Aim of the task:
Look through the data below for the line with "The width and height of the screenshot is (1354, 896).", and transcribe it exactly together with each line after it up to and including the line with "Image resolution: width=785". Give nothing else.

--------------------------------------------------

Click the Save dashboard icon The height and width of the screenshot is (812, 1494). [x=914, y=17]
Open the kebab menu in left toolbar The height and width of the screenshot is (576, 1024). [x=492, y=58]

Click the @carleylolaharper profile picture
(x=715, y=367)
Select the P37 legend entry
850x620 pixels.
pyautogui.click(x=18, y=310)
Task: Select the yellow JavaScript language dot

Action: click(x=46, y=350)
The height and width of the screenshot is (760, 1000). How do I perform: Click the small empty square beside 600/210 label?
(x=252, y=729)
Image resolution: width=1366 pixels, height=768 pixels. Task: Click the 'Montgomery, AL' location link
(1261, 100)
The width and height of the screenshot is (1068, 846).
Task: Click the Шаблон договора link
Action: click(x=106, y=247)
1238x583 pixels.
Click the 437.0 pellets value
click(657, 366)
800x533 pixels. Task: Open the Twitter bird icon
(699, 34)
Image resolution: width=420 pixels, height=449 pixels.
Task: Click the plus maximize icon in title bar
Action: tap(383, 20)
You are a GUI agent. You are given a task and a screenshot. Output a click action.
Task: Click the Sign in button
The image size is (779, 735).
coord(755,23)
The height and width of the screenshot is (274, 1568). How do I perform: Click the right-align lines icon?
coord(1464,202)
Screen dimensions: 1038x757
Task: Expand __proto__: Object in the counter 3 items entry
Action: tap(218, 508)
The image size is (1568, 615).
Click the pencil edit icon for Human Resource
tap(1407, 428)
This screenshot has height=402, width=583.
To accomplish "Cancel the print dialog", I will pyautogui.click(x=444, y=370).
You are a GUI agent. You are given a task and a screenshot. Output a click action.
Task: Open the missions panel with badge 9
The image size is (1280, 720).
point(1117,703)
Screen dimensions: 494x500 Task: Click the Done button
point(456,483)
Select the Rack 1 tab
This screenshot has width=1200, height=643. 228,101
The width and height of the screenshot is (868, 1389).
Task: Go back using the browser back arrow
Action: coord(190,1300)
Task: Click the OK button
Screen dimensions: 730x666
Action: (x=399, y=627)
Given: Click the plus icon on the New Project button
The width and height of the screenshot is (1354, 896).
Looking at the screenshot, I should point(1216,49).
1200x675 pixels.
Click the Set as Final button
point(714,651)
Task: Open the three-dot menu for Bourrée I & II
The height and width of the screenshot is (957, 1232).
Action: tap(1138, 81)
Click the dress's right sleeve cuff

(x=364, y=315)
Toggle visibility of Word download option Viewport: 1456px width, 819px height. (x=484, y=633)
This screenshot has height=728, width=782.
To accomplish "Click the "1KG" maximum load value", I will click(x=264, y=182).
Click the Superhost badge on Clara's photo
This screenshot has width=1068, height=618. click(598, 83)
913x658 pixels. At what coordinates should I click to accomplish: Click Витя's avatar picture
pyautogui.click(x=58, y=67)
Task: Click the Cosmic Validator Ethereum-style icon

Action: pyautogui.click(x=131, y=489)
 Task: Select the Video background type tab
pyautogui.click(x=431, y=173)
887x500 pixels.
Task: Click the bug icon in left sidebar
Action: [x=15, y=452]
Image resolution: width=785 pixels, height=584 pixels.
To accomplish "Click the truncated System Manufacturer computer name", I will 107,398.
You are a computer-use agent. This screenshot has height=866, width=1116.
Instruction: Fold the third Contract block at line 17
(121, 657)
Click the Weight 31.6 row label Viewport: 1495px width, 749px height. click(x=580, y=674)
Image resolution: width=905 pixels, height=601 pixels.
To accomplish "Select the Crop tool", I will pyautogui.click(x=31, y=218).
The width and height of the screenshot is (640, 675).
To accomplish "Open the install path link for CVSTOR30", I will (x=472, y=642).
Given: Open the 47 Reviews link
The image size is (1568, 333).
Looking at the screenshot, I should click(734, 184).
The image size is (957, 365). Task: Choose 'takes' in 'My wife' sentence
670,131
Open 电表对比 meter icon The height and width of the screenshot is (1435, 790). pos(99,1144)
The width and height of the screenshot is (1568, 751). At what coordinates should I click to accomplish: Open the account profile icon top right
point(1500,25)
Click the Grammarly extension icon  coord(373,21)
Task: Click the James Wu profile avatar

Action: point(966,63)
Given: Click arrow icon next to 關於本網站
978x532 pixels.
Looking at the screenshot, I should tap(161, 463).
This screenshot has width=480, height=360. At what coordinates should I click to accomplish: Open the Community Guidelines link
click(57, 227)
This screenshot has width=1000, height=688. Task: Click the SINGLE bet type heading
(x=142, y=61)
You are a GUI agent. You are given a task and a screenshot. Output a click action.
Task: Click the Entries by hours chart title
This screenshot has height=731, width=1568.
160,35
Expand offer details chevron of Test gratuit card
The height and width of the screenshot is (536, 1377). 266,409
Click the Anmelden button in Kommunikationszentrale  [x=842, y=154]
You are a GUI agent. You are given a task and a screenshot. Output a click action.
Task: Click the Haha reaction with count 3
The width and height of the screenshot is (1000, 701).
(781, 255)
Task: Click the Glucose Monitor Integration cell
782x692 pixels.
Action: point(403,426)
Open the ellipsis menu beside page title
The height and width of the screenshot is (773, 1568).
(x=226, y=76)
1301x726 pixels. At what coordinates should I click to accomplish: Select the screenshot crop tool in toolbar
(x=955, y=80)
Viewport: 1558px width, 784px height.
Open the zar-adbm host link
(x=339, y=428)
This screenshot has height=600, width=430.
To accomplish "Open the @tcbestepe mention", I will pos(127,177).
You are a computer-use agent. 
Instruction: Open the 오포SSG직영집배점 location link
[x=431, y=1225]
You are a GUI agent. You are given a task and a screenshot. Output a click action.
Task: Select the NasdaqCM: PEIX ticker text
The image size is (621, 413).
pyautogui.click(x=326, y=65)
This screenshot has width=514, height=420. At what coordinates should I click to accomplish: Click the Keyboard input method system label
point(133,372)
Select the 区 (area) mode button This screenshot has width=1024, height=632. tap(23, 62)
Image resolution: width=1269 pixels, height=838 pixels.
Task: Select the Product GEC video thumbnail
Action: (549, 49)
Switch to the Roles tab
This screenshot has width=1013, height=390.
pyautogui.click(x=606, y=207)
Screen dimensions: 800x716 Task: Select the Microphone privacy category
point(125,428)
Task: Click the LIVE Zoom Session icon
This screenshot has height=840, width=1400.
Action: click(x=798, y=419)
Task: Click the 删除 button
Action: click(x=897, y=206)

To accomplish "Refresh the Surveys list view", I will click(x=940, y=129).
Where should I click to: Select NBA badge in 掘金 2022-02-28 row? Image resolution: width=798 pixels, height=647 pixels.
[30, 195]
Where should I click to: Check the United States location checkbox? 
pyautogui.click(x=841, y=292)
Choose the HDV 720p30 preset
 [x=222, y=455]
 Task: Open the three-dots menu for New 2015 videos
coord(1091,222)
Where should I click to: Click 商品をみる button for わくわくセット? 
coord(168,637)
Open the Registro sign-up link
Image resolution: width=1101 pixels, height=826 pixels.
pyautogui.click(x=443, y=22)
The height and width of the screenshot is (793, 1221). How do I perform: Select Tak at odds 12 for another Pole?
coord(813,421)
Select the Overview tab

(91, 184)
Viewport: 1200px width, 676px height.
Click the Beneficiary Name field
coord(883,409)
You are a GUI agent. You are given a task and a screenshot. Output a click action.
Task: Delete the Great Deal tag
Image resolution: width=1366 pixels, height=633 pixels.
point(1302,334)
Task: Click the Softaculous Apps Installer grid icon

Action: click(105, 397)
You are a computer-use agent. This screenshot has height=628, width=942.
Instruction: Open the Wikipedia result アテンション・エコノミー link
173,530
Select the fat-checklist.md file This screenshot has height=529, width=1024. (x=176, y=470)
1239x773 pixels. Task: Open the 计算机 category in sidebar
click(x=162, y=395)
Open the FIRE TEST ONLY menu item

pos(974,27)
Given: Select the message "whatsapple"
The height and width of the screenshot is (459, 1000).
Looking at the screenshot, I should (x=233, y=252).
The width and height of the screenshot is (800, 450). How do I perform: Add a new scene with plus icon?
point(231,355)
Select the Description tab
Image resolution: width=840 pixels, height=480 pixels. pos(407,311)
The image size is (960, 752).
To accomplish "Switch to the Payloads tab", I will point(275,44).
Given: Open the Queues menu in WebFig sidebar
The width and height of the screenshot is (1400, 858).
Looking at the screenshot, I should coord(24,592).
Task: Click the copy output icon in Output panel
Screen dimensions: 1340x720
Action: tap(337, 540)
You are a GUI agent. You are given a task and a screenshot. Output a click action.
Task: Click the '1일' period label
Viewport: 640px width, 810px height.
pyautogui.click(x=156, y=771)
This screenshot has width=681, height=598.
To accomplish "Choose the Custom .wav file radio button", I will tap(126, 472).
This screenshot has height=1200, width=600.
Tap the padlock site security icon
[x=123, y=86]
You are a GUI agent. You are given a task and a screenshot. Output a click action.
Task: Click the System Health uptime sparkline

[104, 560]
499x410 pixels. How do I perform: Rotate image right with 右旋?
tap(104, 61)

--------------------------------------------------

Answer to this problem:
The width and height of the screenshot is (1354, 896).
Looking at the screenshot, I should point(1216,49).
1200x675 pixels.
Click the Set as Final button
point(714,651)
Task: Open the three-dot menu for Bourrée I & II
The height and width of the screenshot is (957, 1232).
Action: tap(1138, 81)
Click the dress's right sleeve cuff

(x=364, y=315)
Toggle visibility of Word download option Viewport: 1456px width, 819px height. (x=484, y=633)
This screenshot has height=728, width=782.
To accomplish "Click the "1KG" maximum load value", I will click(x=264, y=182).
Click the Superhost badge on Clara's photo
This screenshot has width=1068, height=618. click(598, 83)
913x658 pixels. At what coordinates should I click to accomplish: Click Витя's avatar picture
pyautogui.click(x=58, y=67)
Task: Click the Cosmic Validator Ethereum-style icon

Action: pyautogui.click(x=131, y=489)
 Task: Select the Video background type tab
pyautogui.click(x=431, y=173)
887x500 pixels.
Task: Click the bug icon in left sidebar
Action: [x=15, y=452]
Image resolution: width=785 pixels, height=584 pixels.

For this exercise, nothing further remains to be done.